The Year of our Lord 1968. The year when Geillis Duncan stepped into the circle of standing stones. The year she went to meet her fate beneath the rowan trees in the hills near Leoch. An illegitimate child—and death by fire.
He rose and wandered up and down the rows of books that lined the study. Books filled with history, that mocking and mutable subject.
No answers, only choices.
Restless, he fingered the books on the top shelf. These were the histories of the Jacobite movement, the stories of the Rebellions, the '15 and the '45. Claire had known a number of the men and women described in these books. Had fought and suffered with them, to save a people strange to her. Had lost all she held dear in the effort. And in the end, had failed. But the choice had been hers, as now it was his.
Was there a chance that this was a dream, a delusion of some kind? He stole a glance at Claire.
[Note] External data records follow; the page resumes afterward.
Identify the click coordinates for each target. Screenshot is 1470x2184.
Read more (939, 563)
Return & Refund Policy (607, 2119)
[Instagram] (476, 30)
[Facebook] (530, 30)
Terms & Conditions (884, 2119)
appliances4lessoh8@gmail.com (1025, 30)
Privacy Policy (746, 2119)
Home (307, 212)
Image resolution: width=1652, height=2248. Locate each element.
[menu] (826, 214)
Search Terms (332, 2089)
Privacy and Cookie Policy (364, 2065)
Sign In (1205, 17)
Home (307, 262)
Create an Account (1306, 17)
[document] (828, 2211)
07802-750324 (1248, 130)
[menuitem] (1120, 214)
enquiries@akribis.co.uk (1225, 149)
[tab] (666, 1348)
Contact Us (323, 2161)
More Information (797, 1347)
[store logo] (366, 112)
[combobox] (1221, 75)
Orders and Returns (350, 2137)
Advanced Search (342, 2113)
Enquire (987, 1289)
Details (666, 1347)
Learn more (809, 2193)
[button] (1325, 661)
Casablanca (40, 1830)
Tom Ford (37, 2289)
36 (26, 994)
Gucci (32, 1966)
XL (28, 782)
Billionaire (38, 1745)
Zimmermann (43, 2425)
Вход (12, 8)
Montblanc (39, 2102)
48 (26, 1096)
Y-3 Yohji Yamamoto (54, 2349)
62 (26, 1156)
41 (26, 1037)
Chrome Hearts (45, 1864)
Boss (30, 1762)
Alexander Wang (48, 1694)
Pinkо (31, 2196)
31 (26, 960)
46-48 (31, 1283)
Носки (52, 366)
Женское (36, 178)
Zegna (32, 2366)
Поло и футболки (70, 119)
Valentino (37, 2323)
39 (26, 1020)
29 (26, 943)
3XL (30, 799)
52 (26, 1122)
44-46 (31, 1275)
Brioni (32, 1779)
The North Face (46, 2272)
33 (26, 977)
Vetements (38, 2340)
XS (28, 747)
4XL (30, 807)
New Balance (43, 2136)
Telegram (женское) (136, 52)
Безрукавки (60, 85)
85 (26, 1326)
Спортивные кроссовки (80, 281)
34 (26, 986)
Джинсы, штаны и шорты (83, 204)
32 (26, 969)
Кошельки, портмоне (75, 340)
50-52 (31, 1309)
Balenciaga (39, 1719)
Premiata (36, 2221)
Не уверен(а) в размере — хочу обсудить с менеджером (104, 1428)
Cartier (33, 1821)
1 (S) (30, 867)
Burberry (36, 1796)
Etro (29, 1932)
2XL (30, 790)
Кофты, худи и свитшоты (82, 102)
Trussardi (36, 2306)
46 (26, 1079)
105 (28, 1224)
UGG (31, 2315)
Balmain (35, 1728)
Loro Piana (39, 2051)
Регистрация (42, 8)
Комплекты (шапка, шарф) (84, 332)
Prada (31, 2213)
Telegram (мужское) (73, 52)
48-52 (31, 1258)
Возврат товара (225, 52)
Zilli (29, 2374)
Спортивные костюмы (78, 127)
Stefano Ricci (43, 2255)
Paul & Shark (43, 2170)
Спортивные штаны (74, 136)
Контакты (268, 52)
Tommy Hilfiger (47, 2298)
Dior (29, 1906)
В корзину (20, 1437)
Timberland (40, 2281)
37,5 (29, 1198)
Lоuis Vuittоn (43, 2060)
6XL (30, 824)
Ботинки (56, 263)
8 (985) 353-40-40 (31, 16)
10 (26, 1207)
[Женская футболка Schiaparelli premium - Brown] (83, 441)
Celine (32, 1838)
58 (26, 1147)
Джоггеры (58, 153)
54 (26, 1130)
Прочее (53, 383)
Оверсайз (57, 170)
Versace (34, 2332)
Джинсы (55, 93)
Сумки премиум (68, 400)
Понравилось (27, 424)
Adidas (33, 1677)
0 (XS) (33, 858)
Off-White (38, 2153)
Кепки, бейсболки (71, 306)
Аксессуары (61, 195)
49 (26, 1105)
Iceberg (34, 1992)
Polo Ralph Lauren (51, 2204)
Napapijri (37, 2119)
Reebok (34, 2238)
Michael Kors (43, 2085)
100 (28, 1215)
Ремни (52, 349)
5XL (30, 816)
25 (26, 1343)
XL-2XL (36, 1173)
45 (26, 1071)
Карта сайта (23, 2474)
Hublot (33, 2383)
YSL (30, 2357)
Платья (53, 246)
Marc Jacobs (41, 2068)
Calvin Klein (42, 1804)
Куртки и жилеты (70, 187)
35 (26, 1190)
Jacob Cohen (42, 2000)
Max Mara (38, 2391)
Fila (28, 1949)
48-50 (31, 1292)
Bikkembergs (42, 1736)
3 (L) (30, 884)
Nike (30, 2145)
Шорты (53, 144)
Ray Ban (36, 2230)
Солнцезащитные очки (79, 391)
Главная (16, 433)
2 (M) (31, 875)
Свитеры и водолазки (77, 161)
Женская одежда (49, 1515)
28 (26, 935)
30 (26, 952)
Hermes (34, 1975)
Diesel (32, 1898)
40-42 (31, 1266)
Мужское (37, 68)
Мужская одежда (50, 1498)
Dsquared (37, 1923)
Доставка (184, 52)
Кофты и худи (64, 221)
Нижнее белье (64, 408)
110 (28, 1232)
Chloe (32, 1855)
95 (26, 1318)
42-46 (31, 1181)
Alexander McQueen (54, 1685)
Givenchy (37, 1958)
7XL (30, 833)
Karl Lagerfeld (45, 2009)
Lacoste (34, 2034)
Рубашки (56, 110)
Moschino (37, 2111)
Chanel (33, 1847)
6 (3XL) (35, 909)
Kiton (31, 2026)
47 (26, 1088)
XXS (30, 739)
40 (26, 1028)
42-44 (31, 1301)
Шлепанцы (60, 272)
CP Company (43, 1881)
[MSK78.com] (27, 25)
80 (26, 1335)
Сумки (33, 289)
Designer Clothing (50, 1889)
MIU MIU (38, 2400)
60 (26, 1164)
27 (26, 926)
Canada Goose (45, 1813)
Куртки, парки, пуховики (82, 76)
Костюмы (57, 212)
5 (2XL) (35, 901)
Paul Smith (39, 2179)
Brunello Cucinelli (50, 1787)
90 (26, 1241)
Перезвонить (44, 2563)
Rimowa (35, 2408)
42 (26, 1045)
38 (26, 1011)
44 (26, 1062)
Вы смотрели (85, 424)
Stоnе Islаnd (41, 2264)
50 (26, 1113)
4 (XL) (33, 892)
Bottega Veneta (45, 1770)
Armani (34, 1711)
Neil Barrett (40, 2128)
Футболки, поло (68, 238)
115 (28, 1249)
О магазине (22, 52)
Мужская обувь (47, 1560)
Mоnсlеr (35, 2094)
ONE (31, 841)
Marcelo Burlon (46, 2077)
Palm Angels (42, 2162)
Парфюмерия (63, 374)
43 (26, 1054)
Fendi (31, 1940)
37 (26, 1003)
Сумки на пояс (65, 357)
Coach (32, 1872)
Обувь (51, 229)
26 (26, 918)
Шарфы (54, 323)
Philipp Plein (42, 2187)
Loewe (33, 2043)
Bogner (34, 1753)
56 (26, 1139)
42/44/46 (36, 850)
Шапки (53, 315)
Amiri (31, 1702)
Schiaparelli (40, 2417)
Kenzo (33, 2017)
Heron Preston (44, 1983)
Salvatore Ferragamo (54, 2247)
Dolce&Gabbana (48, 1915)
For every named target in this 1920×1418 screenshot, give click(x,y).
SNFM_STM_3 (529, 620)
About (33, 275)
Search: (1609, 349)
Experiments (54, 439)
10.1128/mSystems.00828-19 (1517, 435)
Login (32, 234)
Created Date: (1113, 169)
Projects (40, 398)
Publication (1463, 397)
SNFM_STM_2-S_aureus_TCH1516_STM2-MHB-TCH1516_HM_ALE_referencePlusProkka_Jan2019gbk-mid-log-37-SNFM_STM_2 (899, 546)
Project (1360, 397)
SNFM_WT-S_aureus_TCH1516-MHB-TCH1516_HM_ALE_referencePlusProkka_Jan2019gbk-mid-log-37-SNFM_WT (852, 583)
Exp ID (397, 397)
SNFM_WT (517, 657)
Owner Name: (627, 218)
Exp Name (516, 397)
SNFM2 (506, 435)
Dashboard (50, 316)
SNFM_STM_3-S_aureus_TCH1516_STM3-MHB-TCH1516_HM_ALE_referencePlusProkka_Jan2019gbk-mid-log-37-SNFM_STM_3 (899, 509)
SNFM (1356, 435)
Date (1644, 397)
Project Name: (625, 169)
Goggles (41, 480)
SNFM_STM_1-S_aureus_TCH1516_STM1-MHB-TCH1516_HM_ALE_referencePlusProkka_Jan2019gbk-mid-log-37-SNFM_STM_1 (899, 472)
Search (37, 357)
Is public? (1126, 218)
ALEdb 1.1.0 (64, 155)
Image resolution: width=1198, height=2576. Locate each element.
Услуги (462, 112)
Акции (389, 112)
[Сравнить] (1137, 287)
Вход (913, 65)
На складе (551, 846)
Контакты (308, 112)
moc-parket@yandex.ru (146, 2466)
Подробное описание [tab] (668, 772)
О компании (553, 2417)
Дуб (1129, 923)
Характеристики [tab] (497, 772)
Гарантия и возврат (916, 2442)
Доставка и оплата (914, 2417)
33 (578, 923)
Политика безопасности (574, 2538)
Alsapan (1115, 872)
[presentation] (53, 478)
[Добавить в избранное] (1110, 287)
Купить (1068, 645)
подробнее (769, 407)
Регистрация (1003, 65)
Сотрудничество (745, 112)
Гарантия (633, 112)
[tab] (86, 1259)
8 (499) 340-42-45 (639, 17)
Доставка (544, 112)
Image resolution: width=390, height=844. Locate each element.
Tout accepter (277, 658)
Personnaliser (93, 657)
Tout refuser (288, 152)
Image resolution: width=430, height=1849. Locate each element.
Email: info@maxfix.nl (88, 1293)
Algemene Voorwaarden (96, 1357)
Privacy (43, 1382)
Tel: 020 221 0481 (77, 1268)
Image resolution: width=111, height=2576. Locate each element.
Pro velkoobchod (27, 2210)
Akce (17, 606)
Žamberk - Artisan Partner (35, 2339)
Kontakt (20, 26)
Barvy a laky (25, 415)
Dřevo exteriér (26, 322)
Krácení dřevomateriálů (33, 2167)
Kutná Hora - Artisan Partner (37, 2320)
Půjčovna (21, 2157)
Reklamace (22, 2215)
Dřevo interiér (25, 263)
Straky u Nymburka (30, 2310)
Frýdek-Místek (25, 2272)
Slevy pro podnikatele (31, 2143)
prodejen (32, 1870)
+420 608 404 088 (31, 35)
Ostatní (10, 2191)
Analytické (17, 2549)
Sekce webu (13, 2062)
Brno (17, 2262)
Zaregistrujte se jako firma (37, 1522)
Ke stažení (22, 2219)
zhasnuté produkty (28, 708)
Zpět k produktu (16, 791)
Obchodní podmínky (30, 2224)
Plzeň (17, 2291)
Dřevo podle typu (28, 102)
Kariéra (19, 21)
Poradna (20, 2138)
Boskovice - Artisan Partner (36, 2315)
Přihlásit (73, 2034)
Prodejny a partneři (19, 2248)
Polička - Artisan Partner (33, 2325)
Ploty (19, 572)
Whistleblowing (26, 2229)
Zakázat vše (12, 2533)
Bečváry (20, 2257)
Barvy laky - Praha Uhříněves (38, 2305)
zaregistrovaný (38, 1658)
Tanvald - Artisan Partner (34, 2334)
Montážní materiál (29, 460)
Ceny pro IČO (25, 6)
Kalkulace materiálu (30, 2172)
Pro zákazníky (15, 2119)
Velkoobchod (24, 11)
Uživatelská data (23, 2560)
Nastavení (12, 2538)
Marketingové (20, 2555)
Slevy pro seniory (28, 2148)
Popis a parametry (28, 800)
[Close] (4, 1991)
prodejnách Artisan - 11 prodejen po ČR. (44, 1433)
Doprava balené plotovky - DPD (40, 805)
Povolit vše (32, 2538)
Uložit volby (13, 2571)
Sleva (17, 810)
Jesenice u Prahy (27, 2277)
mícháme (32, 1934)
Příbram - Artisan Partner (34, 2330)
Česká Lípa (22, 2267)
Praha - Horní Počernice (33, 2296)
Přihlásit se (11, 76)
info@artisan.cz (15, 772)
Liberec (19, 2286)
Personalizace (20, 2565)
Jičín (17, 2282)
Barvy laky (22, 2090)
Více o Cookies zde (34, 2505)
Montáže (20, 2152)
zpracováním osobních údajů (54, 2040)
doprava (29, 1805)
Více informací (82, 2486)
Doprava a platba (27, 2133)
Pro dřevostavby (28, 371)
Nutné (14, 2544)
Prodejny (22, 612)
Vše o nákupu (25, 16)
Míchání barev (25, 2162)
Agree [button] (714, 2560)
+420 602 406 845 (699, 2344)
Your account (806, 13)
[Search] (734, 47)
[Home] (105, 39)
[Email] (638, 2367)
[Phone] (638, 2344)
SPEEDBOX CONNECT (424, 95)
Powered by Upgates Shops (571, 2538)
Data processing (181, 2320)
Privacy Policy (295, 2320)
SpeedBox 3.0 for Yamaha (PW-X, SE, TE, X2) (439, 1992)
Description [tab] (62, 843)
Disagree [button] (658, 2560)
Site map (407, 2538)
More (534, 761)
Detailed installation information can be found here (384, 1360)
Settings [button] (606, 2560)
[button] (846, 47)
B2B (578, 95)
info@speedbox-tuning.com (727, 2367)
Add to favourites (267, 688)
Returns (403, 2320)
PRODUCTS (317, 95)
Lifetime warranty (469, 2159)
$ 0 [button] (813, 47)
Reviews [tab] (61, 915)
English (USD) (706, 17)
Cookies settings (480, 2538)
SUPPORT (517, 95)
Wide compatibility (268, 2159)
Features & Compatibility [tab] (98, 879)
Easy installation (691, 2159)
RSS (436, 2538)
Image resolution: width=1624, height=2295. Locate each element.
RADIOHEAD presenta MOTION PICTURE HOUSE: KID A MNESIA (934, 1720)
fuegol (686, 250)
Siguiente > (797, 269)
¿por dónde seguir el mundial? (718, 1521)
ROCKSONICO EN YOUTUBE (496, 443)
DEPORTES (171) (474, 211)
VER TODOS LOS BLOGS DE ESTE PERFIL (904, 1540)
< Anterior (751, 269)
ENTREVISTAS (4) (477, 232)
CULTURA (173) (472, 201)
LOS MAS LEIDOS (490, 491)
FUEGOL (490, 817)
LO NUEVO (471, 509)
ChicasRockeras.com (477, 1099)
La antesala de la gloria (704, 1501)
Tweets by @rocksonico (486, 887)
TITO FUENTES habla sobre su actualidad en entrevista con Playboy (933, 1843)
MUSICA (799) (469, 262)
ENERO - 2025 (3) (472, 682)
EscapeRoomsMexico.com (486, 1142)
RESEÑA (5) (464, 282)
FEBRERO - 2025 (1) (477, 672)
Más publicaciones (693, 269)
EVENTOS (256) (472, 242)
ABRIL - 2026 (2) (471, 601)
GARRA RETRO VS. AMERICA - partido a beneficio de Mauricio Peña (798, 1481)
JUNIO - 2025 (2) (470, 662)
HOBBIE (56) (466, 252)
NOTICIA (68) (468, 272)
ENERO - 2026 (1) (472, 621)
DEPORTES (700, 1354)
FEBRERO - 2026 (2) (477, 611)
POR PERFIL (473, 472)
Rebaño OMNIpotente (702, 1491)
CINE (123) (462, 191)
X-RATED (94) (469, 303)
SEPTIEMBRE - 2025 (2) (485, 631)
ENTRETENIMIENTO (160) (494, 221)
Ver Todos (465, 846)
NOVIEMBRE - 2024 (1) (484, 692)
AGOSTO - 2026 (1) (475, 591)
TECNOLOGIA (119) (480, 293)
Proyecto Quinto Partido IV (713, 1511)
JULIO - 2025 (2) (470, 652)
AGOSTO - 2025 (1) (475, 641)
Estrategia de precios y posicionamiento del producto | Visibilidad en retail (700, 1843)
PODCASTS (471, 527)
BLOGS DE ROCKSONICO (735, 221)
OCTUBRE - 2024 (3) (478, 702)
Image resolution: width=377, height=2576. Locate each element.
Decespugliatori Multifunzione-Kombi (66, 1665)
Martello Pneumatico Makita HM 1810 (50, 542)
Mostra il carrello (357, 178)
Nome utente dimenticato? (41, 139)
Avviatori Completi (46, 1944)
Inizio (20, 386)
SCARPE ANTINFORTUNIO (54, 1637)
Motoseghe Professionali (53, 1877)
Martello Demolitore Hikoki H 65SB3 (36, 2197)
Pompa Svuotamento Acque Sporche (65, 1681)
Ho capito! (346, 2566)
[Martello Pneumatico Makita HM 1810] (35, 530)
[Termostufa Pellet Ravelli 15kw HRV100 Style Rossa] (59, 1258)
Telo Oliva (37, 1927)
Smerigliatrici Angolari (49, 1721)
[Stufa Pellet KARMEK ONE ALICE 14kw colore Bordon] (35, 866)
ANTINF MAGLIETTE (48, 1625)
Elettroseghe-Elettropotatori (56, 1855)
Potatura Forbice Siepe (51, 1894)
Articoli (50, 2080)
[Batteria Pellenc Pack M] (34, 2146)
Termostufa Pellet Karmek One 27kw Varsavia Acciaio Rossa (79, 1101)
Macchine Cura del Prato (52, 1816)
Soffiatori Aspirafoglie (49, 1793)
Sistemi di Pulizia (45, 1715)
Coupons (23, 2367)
She lay back in her chair, eyes closed, motionless but for the beating of her pulse, barely visible in the hollow of her throat. No. He could, for a moment, convince himself that it was make-believe, but only while he looked away from her. However much he wanted to believe otherwise, he could not look at her and doubt a word of what she said.
He spread his hands flat on the table, then turned them over, seeing the maze of lines that crossed his palms. Was it only his own fate that lay here in his cupped hands, or did he hold an unknown woman's life as well?
No answers. He closed his hands gently, as though holding something small trapped inside his fists, and made his choice.
"Let's find her," he said.
There was no sound from the still figure in the wing chair, and no movement save the rise and fall of the rounded breast. Claire was asleep.
The old-fashioned buzzer whirred somewhere in the depths of the flat. It wasn't the best part of town, nor was it the worst. Working-class houses, for the most part, some, like this one, divided into two or three flats. A hand-lettered notice under the buzzer read MCHENRY UPSTAIRS—RING TWICE. Roger carefully pressed the buzzer once more, then wiped his hand on his trousers. His palms were sweating, which annoyed him considerably.
There was a trough of yellow jonquils by the doorstep, half-dead for lack of water. The tips of the blade-shaped leaves were brown and curling, and the frilly yellow heads drooped disconsolately near his shoe.
Claire saw them, too. "Perhaps no one's home," she said, stooping to touch the dry soil in the trough. "These haven't been watered in over a week."
Roger felt a mild wave of relief at the thought; whether he believed Geillis Duncan was Gillian Edgars or not, he hadn't been looking forward to this visit. He was turning to go when the door suddenly opened behind him, with a screech of sticking wood that brought his heart into his mouth.
"Aye?" The man who answered the door squinted at them, eyes swollen in a flushed, heavy face shadowed with unshaven beard.
"Er…We're sorry to disturb your sleep, sir," said Roger, making an effort to calm himself. His stomach felt slightly hollow. "We're looking for a Miss Gillian Edgars. Is this her residence?"
The man rubbed a stubby, black-furred hand over his head, making the hair stick up in belligerent spikes.